Tonight we were doing presumptive dances from Book 55, and it felt _so good_ to approach that as a team and a puzzle. We tried out four of them (part of my words goal for tonight is to type up the notes so I can pass those along) and it was great fun! I don't think we would've done so many if we'd actually had beginners this week, but we didn't and so it was marvelous!
It felt good also to be able to make eyes at each other about the various divisors being so clunky about their language. And also, honestly, to be in a space where I could start us off with "hey y'all, I think I'm gonna just do a mental find/replace on role terms" and have people think that's dandy.
And if I'm being extremely vain and just a little smug, it felt really good to be in a space where we tried one of the dances that CambridgeClass tried Monday night. I didn't dance it then, my observation from the side of the room was "hm. That seemed. Semi-disasterous". The two people who did dance it then, seemed to like it much better tonight, and several of the rest of us thought it was extremely good as dances go.
===
GOAL:
Reproduce the whole post about trying dances from Book 55 word for word.

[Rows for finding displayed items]
===
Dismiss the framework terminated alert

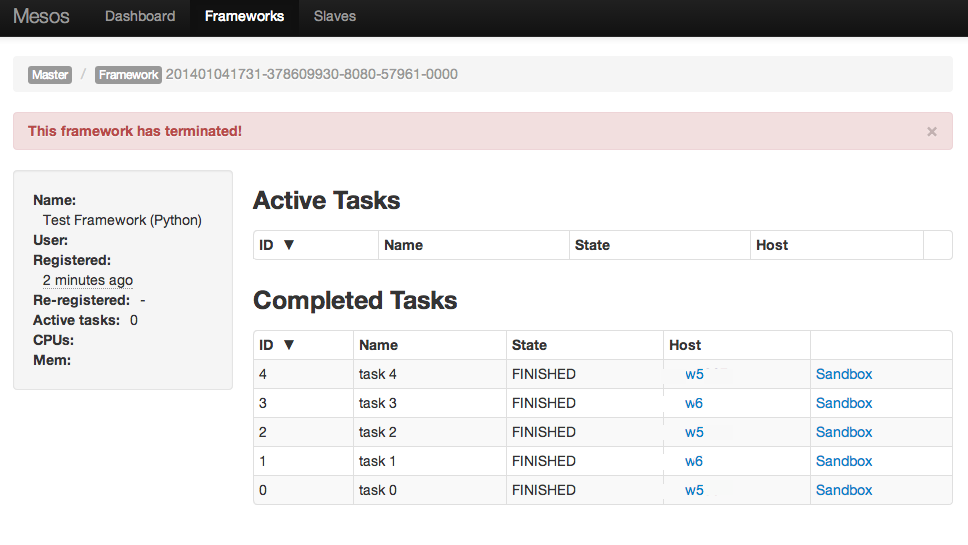point(932,131)
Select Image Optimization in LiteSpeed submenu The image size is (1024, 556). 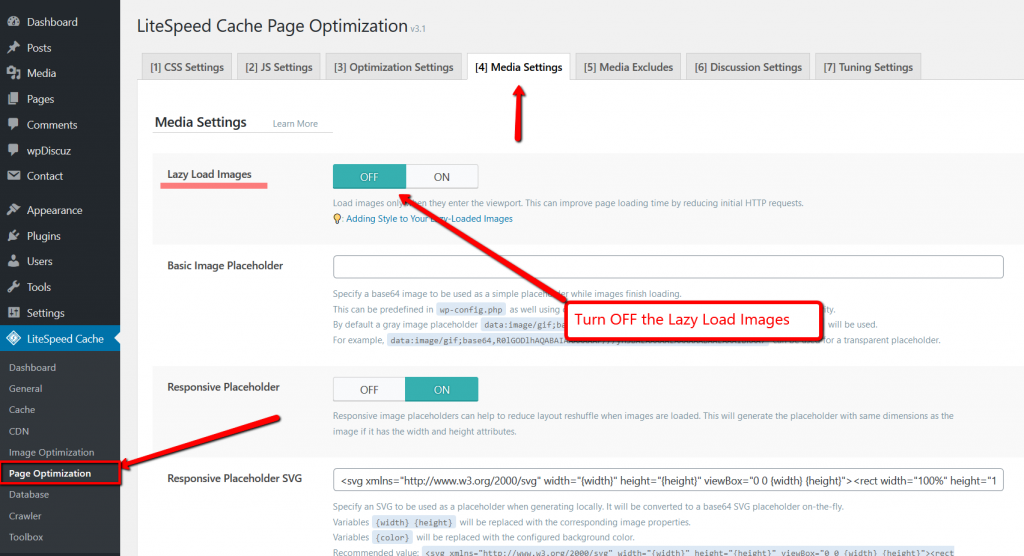pyautogui.click(x=51, y=452)
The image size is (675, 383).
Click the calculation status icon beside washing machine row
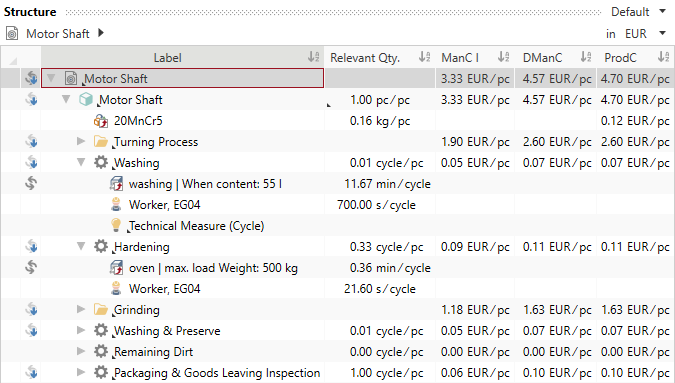(x=31, y=184)
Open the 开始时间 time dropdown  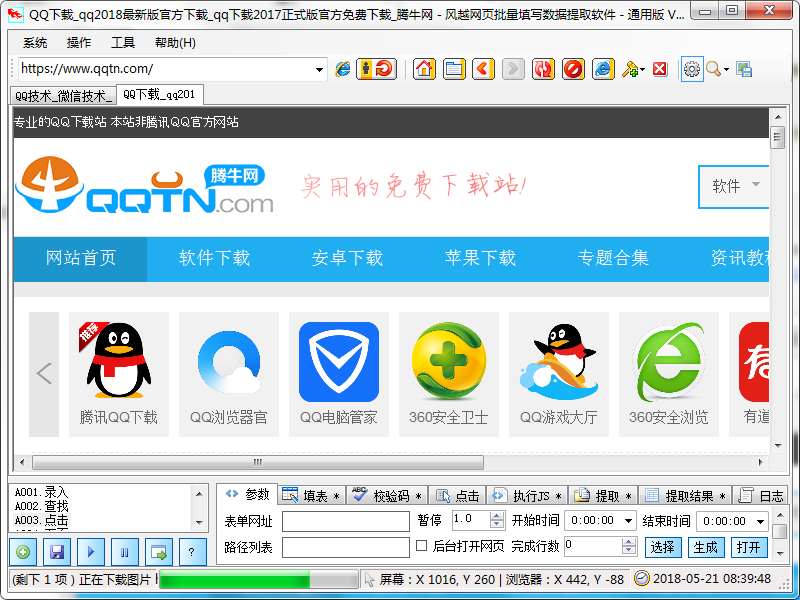628,521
===
EXERCISE OUTPUT:
Tonight we were doing presumptive dances from Book 55, and it felt _so good_ to approach that as a team and a puzzle. We tried out four of them (part of my words goal for tonight is to type up the notes so I can pass those along) and it was great fun! I don't think we would've done so many if we'd actually had beginners this week, but we didn't and so it was marvelous!
It felt good also to be able to make eyes at each other about the various divisors being so clunky about their language. And also, honestly, to be in a space where I could start us off with "hey y'all, I think I'm gonna just do a mental find/replace on role terms" and have people think that's dandy.
And if I'm being extremely vain and just a little smug, it felt really good to be in a space where we tried one of the dances that CambridgeClass tried Monday night. I didn't dance it then, my observation from the side of the room was "hm. That seemed. Semi-disasterous". The two people who did dance it then, seemed to like it much better tonight, and several of the rest of us thought it was extremely good as dances go.